● Extrait proposé:
◆ ◆ ◆ ◆ ◆ ◆ ◆

VJ : Le Paris Legal Makers tenderait-il aussi à redorer le blason des juristes, de tenter de changer leur positionnement ou en tout cas le regard qui peut être porté sur les professionnels du droit ?

SN : Oui, parce que nous sommes conscients du besoin de faire changer les mentalités dès à présent. En réalité, si les avocats se mobilisent pour un événement comme celui-ci, c’est parce qu’ils ont pleinement conscience du besoin de faire changer les mentalités pour que les juristes (toujours au sens large), soient appelés, consultés en amont et non pas après le problème. Et nous devons aussi apprendre à bien nous « vendre » pour dépasser les préjugés.

 

VJ : Pourquoi selon vous ?

SN : Grande question ! Nous avons des cabinets à Paris, grands ou petits, qui sont, selon l’expression de Nathalie Roret, « des fusées ». Comme le dit Olivier Cousi, nous avons un ministère de la Justice, mais pas de ministère du Droit ? Le droit est trop souvent abordé par le contentieux. Le droit est considéré comme un problème, pas un allié avec qui travailler le plus tôt possible.

Les ressources disponibles en France sont infinies. Elles permettent d’aborder à peu près tous les domaines de compétences dans toutes les langues. Paris est une ville « guichet unique du droit« . C’est aussi à la mise en lumière de tout cela que nous voulons contribuer.

 

Le droit est trop souvent abordé par le contentieux.

 

VJ : C’est un vaste programme qui est prévu pour cette 1re édition. Peut-être deux mots sur l’organisation pratique de l’évènement pour terminer si vous le voulez bien ? Quelques temps forts à souligner pour les visiteurs ?

◆ ◆ ◆ ◆ ◆ ◆ ◆

● Données fournies:
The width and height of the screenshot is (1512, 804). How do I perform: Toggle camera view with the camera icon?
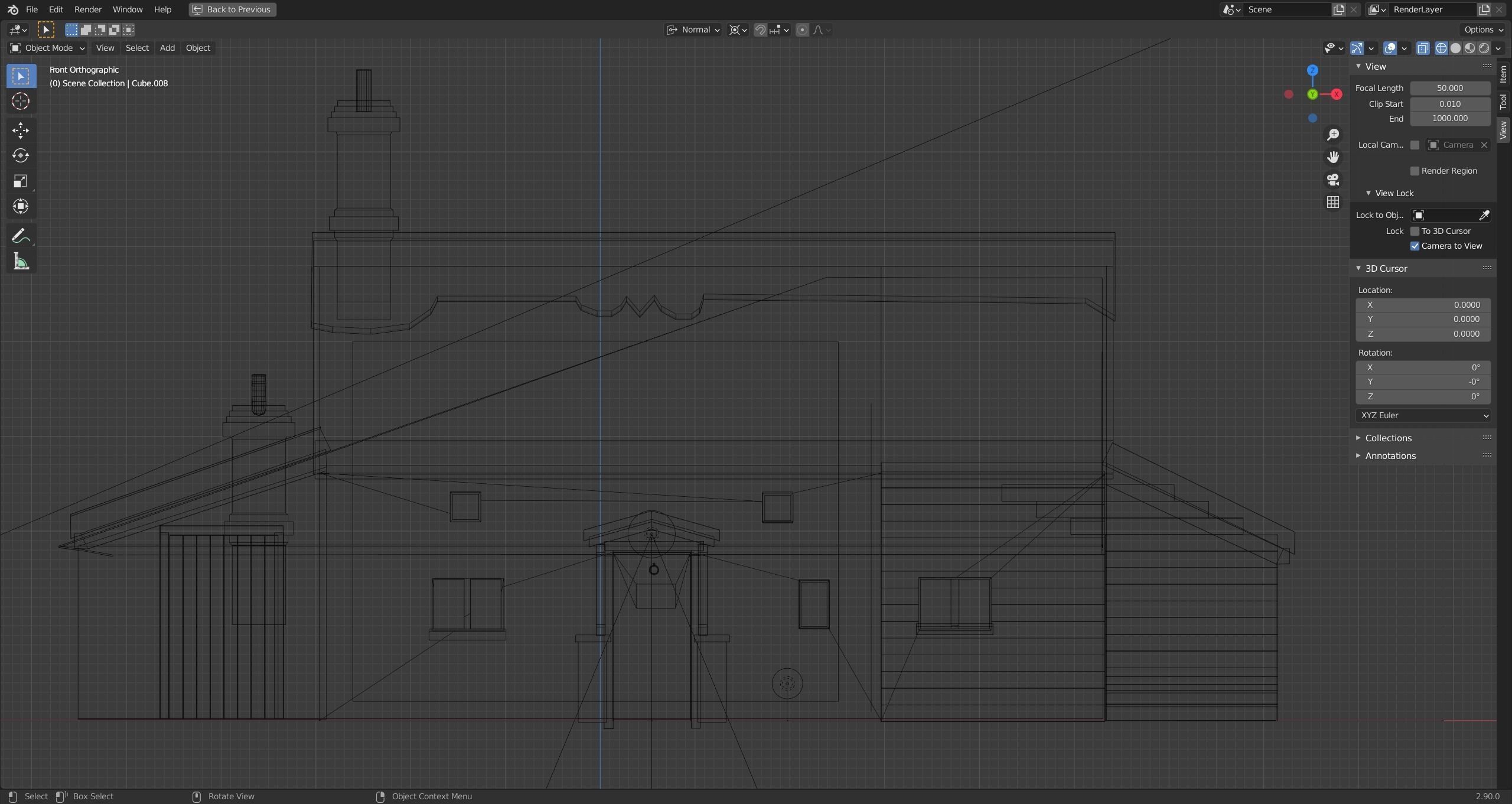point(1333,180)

◆ ◆ ◆ ◆ ◆ ◆ ◆

● Consigne 1:
Quelles sont toutes les expressions placées entre guillemets dans l'extrait sur le Paris Legal Makers ?
● Consigne 2:
Donnez la suite de l'extrait sur le Paris Legal Makers, à partir de la dernière question posée.
Les données n'ont aucun rapport avec l'extrait sur le Paris Legal Makers.

● Réponse rédigée 1:
vendre ; des fusées ; guichet unique du droit

● Réponse rédigée 2:
SN : Avec plaisir ! Il y a une partie de conférence et un espace exposants, avec un programme très riche, qui a changé jusqu’à la dernière minute ! Nous avons prévu un événement en présentiel, ainsi qu’une diffusion en direct et en replay, avec une webapp qui permettra une interaction texte et vidéo entre tous les inscrits. La webapp permettra, grâce à un algorithme (nous avons déterminé des centres d’intérêts) de provoquer des rencontres, soit totalement virtuelles, soit par exemple au stand du Village de la Justice !

Interviendront des ministres français et étrangers, des directeurs juridiques de grandes organisations internationales, des avocats qui, tous, par leur parcours, ont montré un chemin d’excellence. Le Président de la République a accordé son haut patronage à l’évènement. S’il faut citer certains moments, je pense à cette réunion des grands témoins.

 

VJ : Un dernier mot pour nos lecteurs ?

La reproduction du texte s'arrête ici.